第七話 対峙
俺は魔物の軍勢に近づき、やや離れたところに降り立った。
ここは見晴らしの良い荒れ果てた荒野で何の作戦の立てようもない。
さて、どうしようか。
魔族を先に倒そうか?
いや、魔族を先に倒してあの軍勢がバラバラに散るといろいろと面倒だし……
よし、とりあえず広範囲の魔法で、ある程度数減らそうか。
俺は、フレイムレインを軍勢に向かって放った。
「何が起きている!?」
魔族は突然の出来事に混乱している。
騎士達を倒しに行くつもりが魔法を食らうとは思わなかったのだろう。
ファリンから聞いたところによると騎士と魔法使いが決別した事情は魔族も知っているみたいだし。
まぁ、おそらくさっきの魔物の襲撃である程度、騎士達を疲れさせた後、一気に叩き込むつもりだったのだろう。

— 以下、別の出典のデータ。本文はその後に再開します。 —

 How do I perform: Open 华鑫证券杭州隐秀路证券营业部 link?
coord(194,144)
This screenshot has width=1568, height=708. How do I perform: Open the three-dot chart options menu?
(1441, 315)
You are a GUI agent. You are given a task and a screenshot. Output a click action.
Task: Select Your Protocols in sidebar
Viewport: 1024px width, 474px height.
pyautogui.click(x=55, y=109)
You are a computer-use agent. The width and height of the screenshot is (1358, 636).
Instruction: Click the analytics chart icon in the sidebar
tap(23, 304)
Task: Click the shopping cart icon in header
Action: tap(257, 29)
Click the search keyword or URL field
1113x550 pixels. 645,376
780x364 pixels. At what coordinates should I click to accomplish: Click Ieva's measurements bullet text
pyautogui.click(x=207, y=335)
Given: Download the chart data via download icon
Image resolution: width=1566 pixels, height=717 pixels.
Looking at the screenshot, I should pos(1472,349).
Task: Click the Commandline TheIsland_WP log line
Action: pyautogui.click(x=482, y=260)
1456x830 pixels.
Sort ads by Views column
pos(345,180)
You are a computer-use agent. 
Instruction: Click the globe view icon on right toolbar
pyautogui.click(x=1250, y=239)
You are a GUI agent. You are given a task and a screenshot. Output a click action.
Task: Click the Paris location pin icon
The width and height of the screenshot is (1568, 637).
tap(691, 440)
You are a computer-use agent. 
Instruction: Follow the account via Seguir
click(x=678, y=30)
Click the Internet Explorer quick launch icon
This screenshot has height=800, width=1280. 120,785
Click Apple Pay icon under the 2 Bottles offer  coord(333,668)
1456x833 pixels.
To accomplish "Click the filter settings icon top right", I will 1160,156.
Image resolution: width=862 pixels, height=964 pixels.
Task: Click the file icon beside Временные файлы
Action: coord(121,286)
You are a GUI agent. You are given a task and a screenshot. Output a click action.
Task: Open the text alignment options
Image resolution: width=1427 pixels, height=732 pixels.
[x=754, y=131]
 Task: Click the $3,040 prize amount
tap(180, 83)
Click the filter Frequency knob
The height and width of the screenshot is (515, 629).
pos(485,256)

さっきは魔族がいなかったから俺という魔法使いの存在が伝わっていなかったんだと思う。
俺はひたすら魔法を放った。
魔物の軍勢のところどころに火が上がる。
これは結構数を減らせられるかな?
俺がそんな事を考えしばらく魔法を放っていると、俺の目の前に魔族がやってきた。
「おまえは何者だ?」
いやいや、お前こそ何者なんだよ。
急に現れやがって。
まずは自分から名乗りやがれ。
それが礼儀ってもんだ。
俺は心の中で突っ込んだ。
「まぁ、通りすがりの魔法使いかな?」
俺は答える。
しかし、魔族も俺を見て何かに気付いたみたいだ。
「その紋章……マリアーナ王国の生き残りか……しかし、魔法使いは西のエルフの森へ行ったはずでは……」
生き残りとはちょっと違うけど。
まぁいいや。
でも、魔法使いは西のエルフの森に行ったのか。
良い事聞いたな。
「まぁ、ちょっと故郷の様子を見にな」
「ふっ、それは残念だったな。むしろ良かったか? 故郷で死ねたら本望だろう?」
「死ぬかどうかはやってみないと分からないだろ?」
「生意気な!」
そう言って魔族は構えた。
俺も相手に合わせ、それに対抗するように身体強化をかけ、相手の出方を伺い臨戦態勢に入った。